◆ **Exercise brief**
Pictures aside, quote the whole listing exactly.

◆ **Given entries**
----------
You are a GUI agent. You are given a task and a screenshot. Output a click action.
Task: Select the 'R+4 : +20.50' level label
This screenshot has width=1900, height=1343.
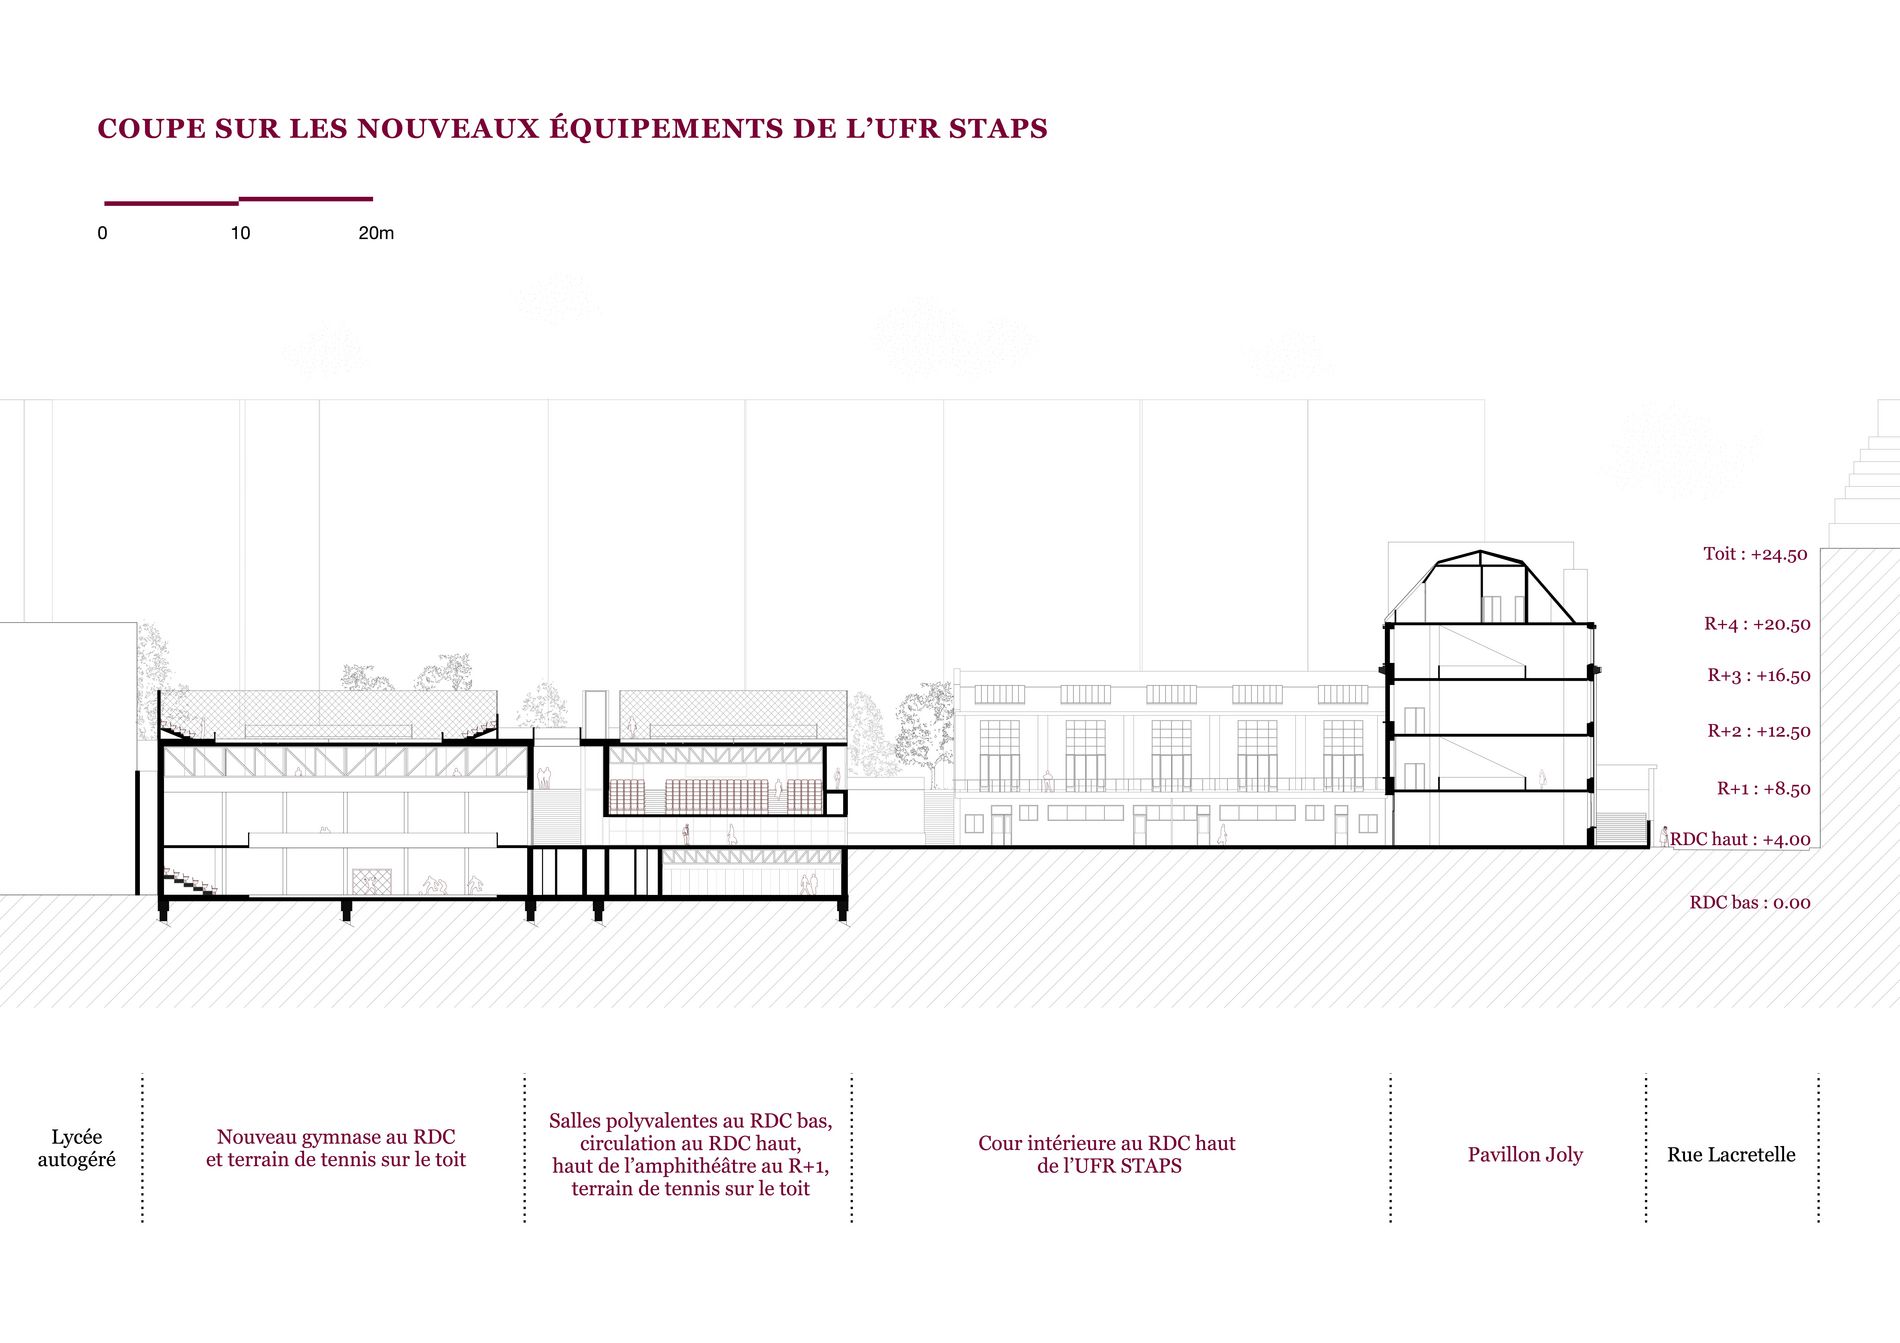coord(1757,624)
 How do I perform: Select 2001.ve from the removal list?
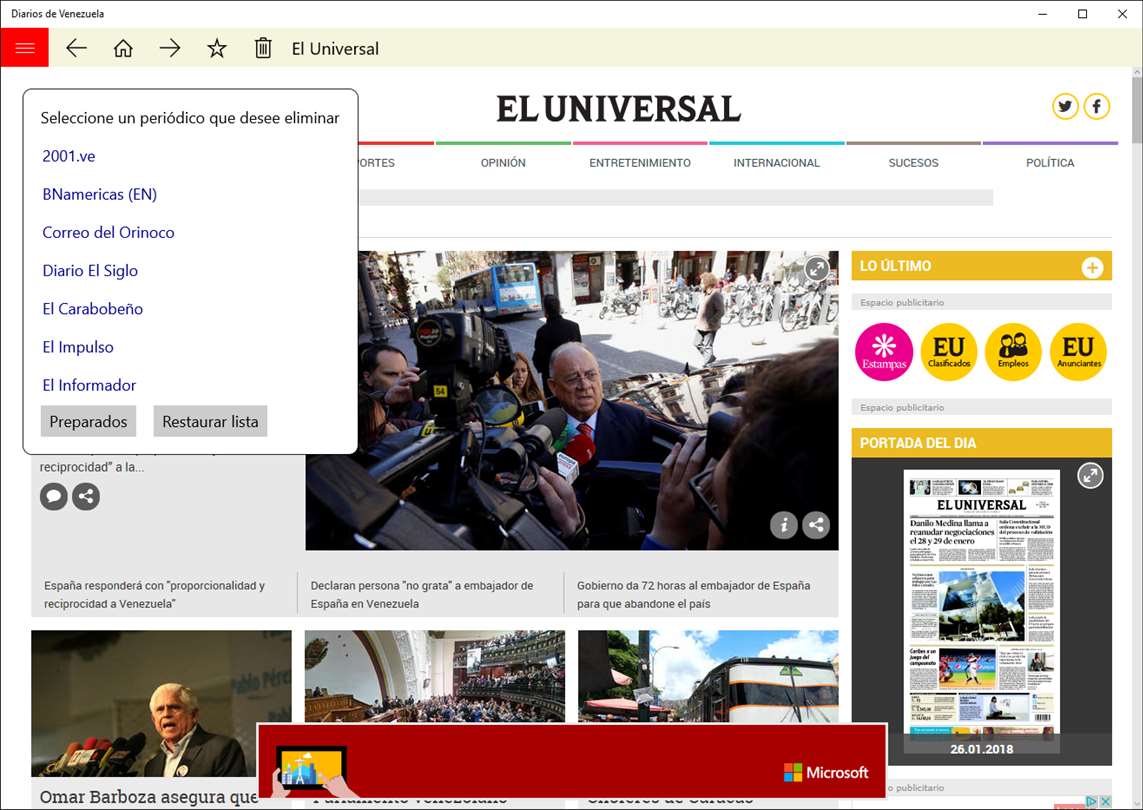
----------
◆ **Result for this task**
You are a GUI agent. You are given a task and a screenshot. Output a click action.
Task: Select the 'R+4 : +20.50' level label
This screenshot has width=1900, height=1343.
coord(1757,624)
 How do I perform: Select 2001.ve from the removal list?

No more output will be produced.